Social scientists have always shown ambivalence toward any generalisation that could hold always true. If we accept this law, then human subjectivity and its role in shaping individual and collective processes ceases to exist and society and events become identical with the natural phenomena. However, social sciences have been struggling to work out general principals of social processes for more than a century. Anything they have been able to come up is that all societies are characterised by an endeavour to have harmony and consensus of values as well as existence of conflict. Despite all these limitations there are historical occasions when events repeat with identical consequences to what Marx had commented in the middle of 19th century. Let us take the most recent one.

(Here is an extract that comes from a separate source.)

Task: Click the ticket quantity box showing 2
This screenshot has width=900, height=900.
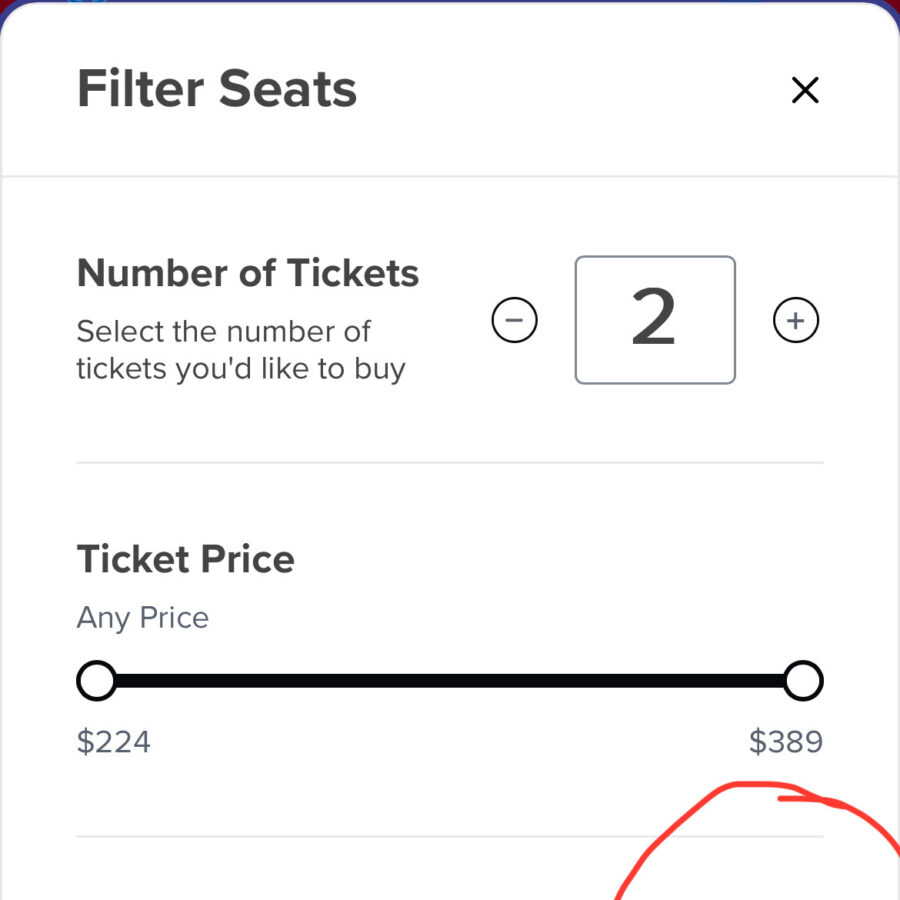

When Israel attacked Iran in June 2025 and Iran responded with an equal ferocity, the US intervened by bombarding the nuclear facilities without effect, but the US-intervention ended the conflict by declaring that it had destroyed Iran’s nuclear capability. Then began various rounds of negotiations between Iran and the US.
In the beginning of 2026, the world came to learn that there were anti-government demonstrations in Iran and various news agencies reported that the Islamic Republic suppressed the movement ruthlessly by killing more than 30,000 people. As a matter of fact, the propaganda against the Islamic Republic of Iran never stopped in the Western media.
On February 28, 2026, the US-Israel attacked Iran killing a large number of people that included the head of the state, Ayatollah Ali Khomeini, along with his family as well as some top leaders of note, and about 170 school girls. The Western press showed its tremendous consistency by keeping quiet on the killing of school children as it had already done when Israeli attack had been killing children in Gaza and later on Southern Lebanon.
The Iranian response to these attacks were measured, consistent, effective and well planned. The entire world was expecting the Iranian collapse that never happened. While working out the reason for Iranian ability to resist, the argument offered was that Russia and China had been helping the country in various ways.
Upon further explorations, it dawned on the world that Iranian society had developed in terms of education, technology and innovations. Women were highly educated and were engaged in various professional activities thus demolishing the myth of the oppressive nature of the Iranian political system.
It is generally understood that unlike the democratic system of governance, the totalitarian regimes are ruled by dictators resulting in a situation where the identities of political system and the dictator become synonymous. The disappearance of the dictator leads to the collapse of the regime, for it is assumed that the people in general had been suffering from the oppressive nature of the regime and seek to change it.
This is exactly what the US-Israel were expecting, but it did not happen. What emerged was that the political system of Iran has been highly institutionalised in addition to which it was not oppressive the way the people of the world were made to believe. In fact, the education levels of Iranian ministers surprised the rest of the world.
On top of that, it became clear that if the people of Iran in general were unhappy with their government, then it never meant that they would turn against it at the time of crisis. Iranians showed unwavering unity and will to fight against the aggressors. They united forgetting their economic challenges that had been largely the results of sanctions against their country imposed by the US since 1980s. The appeal of Donald Trump, the US President, to the people of Iran to take over the Iranian government turned into a farce.
It was not the first time in history that a country was invaded with the assumption that the local people would join the invaders, because they were unhappy with their rulers. One is reminded of World War II when in 1941, the Nazi Germany invaded Soviet Union under Hitler. It has remained the biggest ground attack in the history of the world.
William L. Shirer, the author of The Rise and Fall of Third Reich, writes by referring to the German General Kliest, who told in an interview that “Hopes of victory were built on the prospect that the invasion would produce a political upheaval in Russia” (p. 855). And then Shirer (p. 856) informs us that Hitler had told another army general, Jodl, “We have only to kick in the door and the whole rotten structure will come crashing down”.
The history of the World War II informs us that Nazi Germany’s decline began when the German forces had to retreat and the Soviet troops stopped only when they entered Berlin and the Allies’ armies captured the rest of the capital. The magnitude of the tragedy of Soviet-German war can be measured by the number of lives of lost which were in millions and added by the destruction it caused.
Loss of lives is the greatest tragedy in any war, but nations have not learnt any lesson from history. Assuming that a nation of 90 million people would just surrender because people do not like the regime, is nothing short of farce. ‘People’ as a conceptual category is highly ambiguous because it hides certain socio-political heterogeneity by assuming that it is comprised by homogeneous population. However, there is no guarantee that the aggressors will learn from this war in future.
The writer was a professor of sociology at the Guru Nanak Dev University, Amritsar, and former president of the Indian Sociological Society. The views are personal.